Gov. Ralph Torres and Lt. Gov. Victor Hocog declared January “Stalking and Human Trafficking Prevention Awareness Month” during a proclamation signing yesterday on Capital Hill.
The proclamation urges the raising of awareness of these heinous crimes—of exploited labor, sex, or stalking—against humanity, and rallies the community to reach out to victims, show support, and that help is available.
Black cutouts of silhouettes symbolizing the “silent victims among us” lined the walls of the Office of the Governor. The silhouettes will be displayed in hotel lobbies and brought to school as part of outreach efforts this month.
“These are our islands,” Torres said in reading and signing the proclamation. “We will not allow fear in our community.”
Torres told community members and advocates gathered at yesterday’s signing event that “force, fraud, and coercion” should never be allowed, especially in a small island community where “we can really feel it, and see it.”
Lawyer Pamela Brown, reading statements prepared by U.S. Attorney Alicia Limtiaco of Guam—who could not attend the event due to flight issues—said over 800 cases have been prosecuted by federal officials between 2009 and 2014.
All nations have a part to play in keeping the world safe and to build a future where perpetrators are brought to justice and no one denied is their rights, she said.
“It’s about modern slave trading…in all its forms,” said Brown.

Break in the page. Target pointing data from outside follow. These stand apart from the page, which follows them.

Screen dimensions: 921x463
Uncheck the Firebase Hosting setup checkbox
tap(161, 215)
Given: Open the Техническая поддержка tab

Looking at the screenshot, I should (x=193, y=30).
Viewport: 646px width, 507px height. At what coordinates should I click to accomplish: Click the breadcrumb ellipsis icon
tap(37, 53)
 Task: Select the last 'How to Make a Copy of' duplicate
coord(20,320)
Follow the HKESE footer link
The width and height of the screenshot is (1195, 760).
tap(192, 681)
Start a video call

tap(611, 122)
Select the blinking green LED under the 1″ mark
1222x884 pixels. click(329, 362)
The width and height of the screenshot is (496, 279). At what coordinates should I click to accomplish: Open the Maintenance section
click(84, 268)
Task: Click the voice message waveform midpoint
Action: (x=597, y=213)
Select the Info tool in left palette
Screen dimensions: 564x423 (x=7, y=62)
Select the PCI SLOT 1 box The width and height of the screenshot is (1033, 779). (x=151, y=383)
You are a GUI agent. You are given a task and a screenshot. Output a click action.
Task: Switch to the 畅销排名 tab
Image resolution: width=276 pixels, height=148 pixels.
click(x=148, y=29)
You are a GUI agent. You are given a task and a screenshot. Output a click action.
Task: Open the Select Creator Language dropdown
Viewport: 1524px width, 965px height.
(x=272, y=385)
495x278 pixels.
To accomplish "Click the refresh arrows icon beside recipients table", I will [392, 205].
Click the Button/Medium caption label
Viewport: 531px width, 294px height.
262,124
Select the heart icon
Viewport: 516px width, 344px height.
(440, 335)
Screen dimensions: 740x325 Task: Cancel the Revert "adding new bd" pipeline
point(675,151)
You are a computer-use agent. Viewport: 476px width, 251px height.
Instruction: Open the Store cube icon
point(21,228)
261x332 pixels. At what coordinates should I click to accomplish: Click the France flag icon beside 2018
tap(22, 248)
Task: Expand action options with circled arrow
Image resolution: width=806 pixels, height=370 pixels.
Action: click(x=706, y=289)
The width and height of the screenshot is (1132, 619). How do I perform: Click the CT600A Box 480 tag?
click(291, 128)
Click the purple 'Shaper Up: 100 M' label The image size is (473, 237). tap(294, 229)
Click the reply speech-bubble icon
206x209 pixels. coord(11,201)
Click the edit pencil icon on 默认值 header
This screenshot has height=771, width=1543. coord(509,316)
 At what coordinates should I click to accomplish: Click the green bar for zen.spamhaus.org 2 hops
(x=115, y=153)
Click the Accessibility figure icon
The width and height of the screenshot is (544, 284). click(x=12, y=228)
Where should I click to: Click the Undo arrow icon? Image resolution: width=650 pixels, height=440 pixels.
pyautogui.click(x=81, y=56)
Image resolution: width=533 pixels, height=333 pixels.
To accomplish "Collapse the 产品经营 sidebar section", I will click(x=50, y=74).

Sr. Stella Mangona said a prayer for St. Josephine Bakhita, the saint for victims of human trafficking, who was born in Sudan, kidnapped, and sold and resold as a slave.
According to the proclamation, human trafficking is the fastest growing criminal industry in the world, with nearly 27 million victims of sex slavery. Between 100,000 to 300,000 U.S. children are enslaved in sex trafficking each year. In the U.S., the average age of recruitment into sex slavery is 12 to 14 years old.
Approximately 20 percent of all Internet pornography involves children who are victims of human trafficking.